I do think however, that if only for the sake of fairness towards all the other foreign couples trying (often with a lot less success) to adopt a child, that it's important there be an inquiry as to whether she really got "fast-tracked" or not.

And Madonna is not "old as fuck"...lol! She's only 48, same age my mother was when her last kid was born. Half a century ago when large families (such as the one Madonna came from) were common, it was quite normal for women to keep on bearing children right up until menopause, which usually happens around 50 or so. A fit and healthy older woman is not likely to be "in Depends" by age 68. Yeah, the kid might get a little less of the vigorous, being galloped around the house bouncing on mom's shoulders kind of stuff, but hey, that's what older siblings are for, right? I remember doing a lot of that with my little brother and sister. You don't need to be young to teach your kids the lessons that count.
 
anitram said:
My grandmother's brother was adopted from an orphanage in the late 1930s. This was very rare at the time but it has been a wonderful and illuminating example for all of us in the family. I think we've all seen adoption as something very natural and wonderful as a result.
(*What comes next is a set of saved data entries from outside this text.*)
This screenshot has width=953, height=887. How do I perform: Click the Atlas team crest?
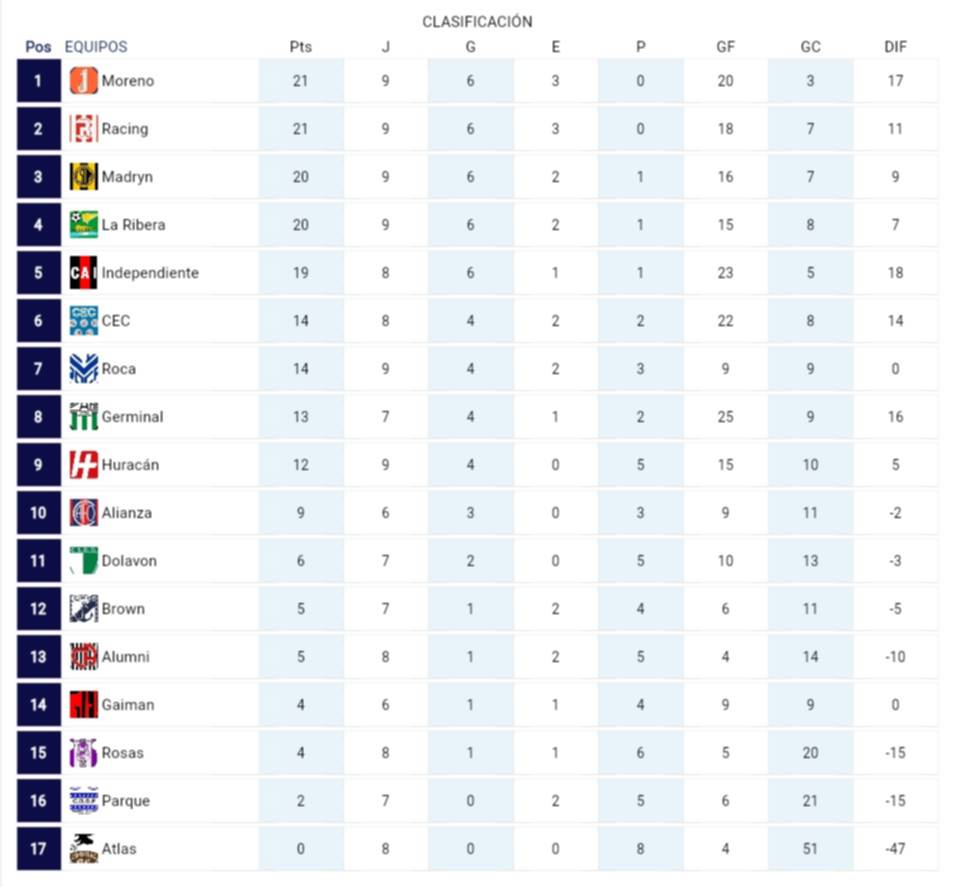[x=84, y=849]
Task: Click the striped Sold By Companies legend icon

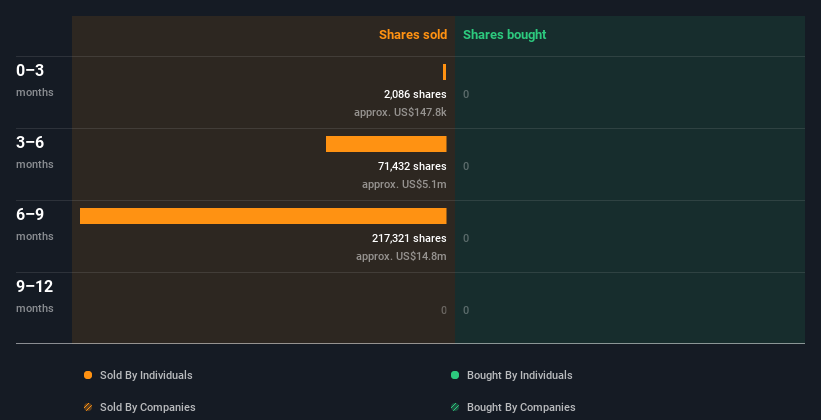Action: point(88,407)
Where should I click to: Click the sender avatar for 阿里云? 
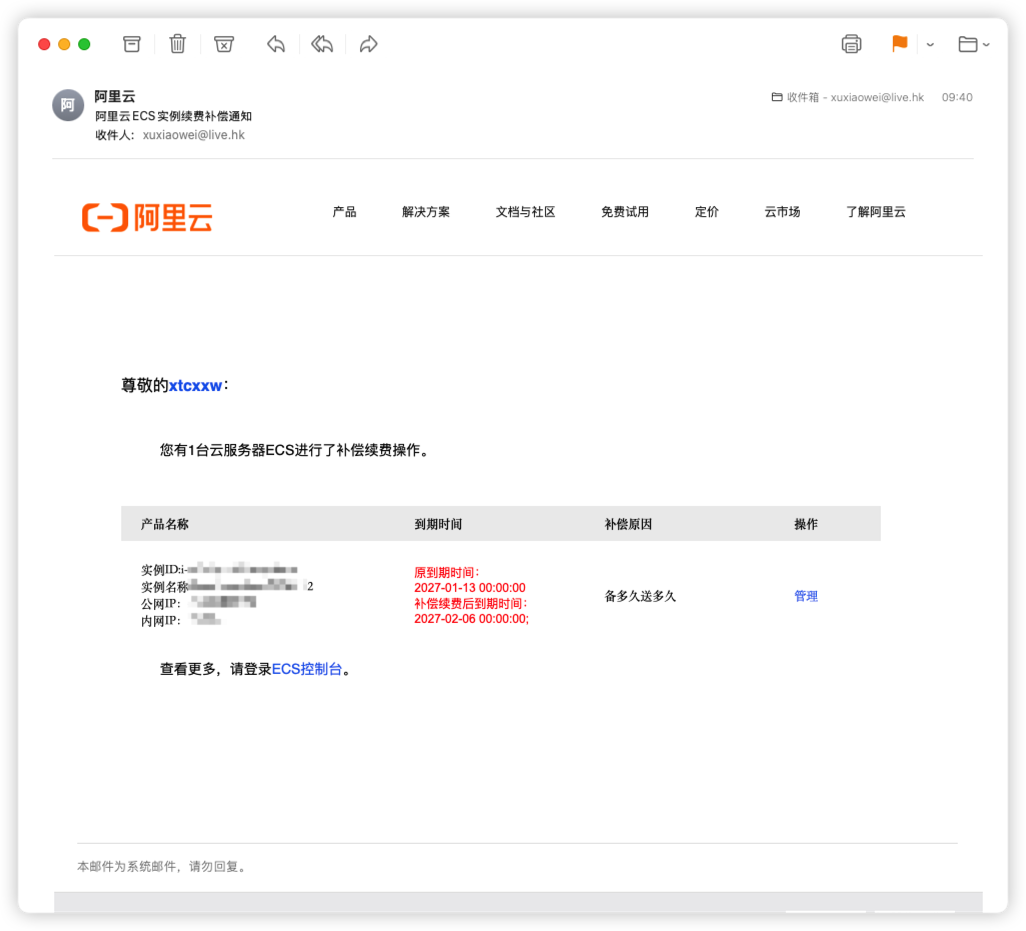[68, 105]
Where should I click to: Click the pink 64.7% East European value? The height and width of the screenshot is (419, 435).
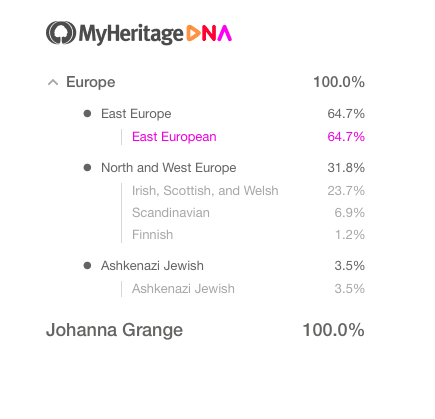346,137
I have more issue with somebody like Madonna adopting a child who has a father whose only crime is that he's poor. In that scenario, I'd rather she, through her immense means, made it possible for the father to have the finances necessary to give the child a better life than just take the kid. Something about that doesn't quite sit well with me.

I feel the same. That's taking a child away from his parents. Adoption is fine in most cases, but this bothers me.
 
I wonder if to a lot of these celeb-types it is like getting a pet. I also question the motives of adopting a child from another country vs. your home country. Are foreign children more worthy? Or is it a case of it being easier to pull strings & force the adoption through in another nation.
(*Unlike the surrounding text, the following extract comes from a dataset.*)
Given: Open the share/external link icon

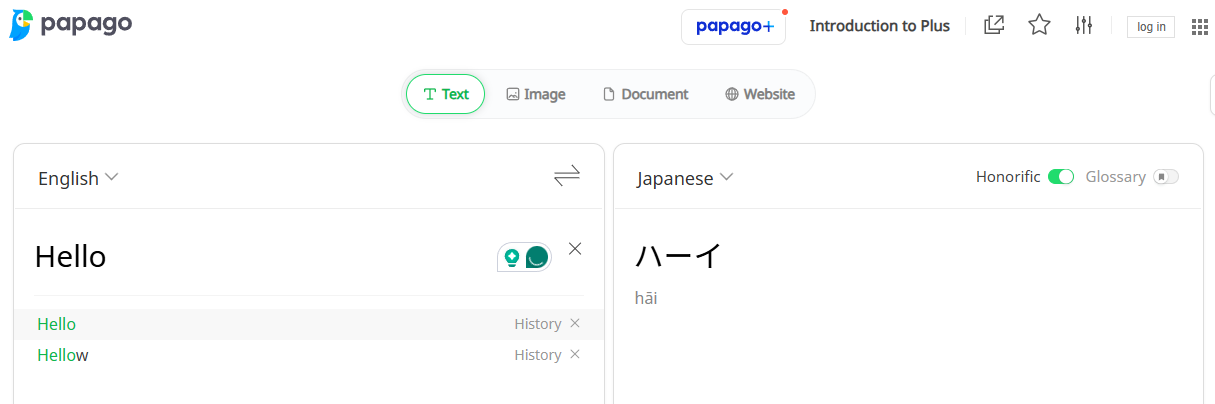Looking at the screenshot, I should [994, 25].
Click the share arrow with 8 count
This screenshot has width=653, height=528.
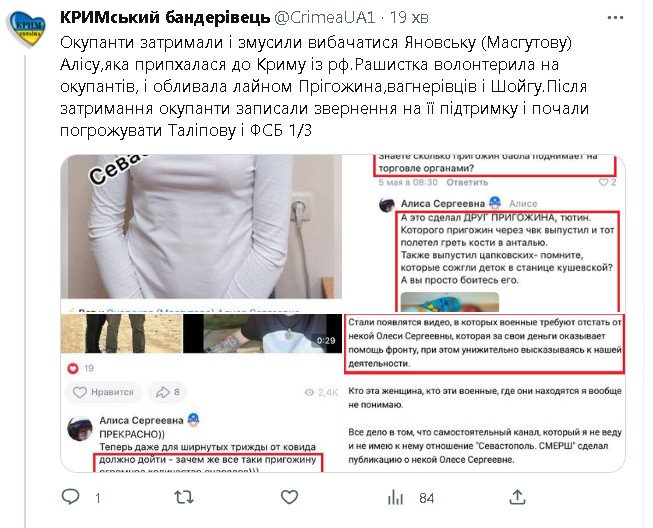167,392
To expand on the pet analogy, isn't choosing the country of origin/race of the child analagous to choosing a breed of dog? I mean seriously, how do these celebs choose?

Also is anyone else offended when the child's name is changed? I suppose it's one thing when you're talking about a baby, but you see some of these adoptions, the kid is 3-4 years old, and they change their name?
 
CTU2fan said:
I wonder if to a lot of these celeb-types it is like getting a pet. I also question the motives of adopting a child from another country vs. your home country. Are foreign children more worthy? Or is it a case of it being easier to pull strings & force the adoption through in another nation.

For the adoption agency my mom worked for, most people chose foreign countries or were encouraged to adopt from foreign countries because in the past there were mistakes made with kids being adopted to close to home and running into birth-relatives, things like that. This was a long time ago, but back then the agency had central locations in three cities and if someone insisted on adopting a baby from the US, they had to connect with their offices in whatever city was the farthest away.

A lot of children that are put up for adoption come from families that really do want them and still miss them when they are gone. A family friend has 8 kids, many of which are adopted from India. With her last baby, she wanted to adopt one from the US. It turned into a terrible situation where the grandmother of the baby found out where she was and was constantly meddling and pushing for visitation rights, even though her daughter had made the choice to give up the baby.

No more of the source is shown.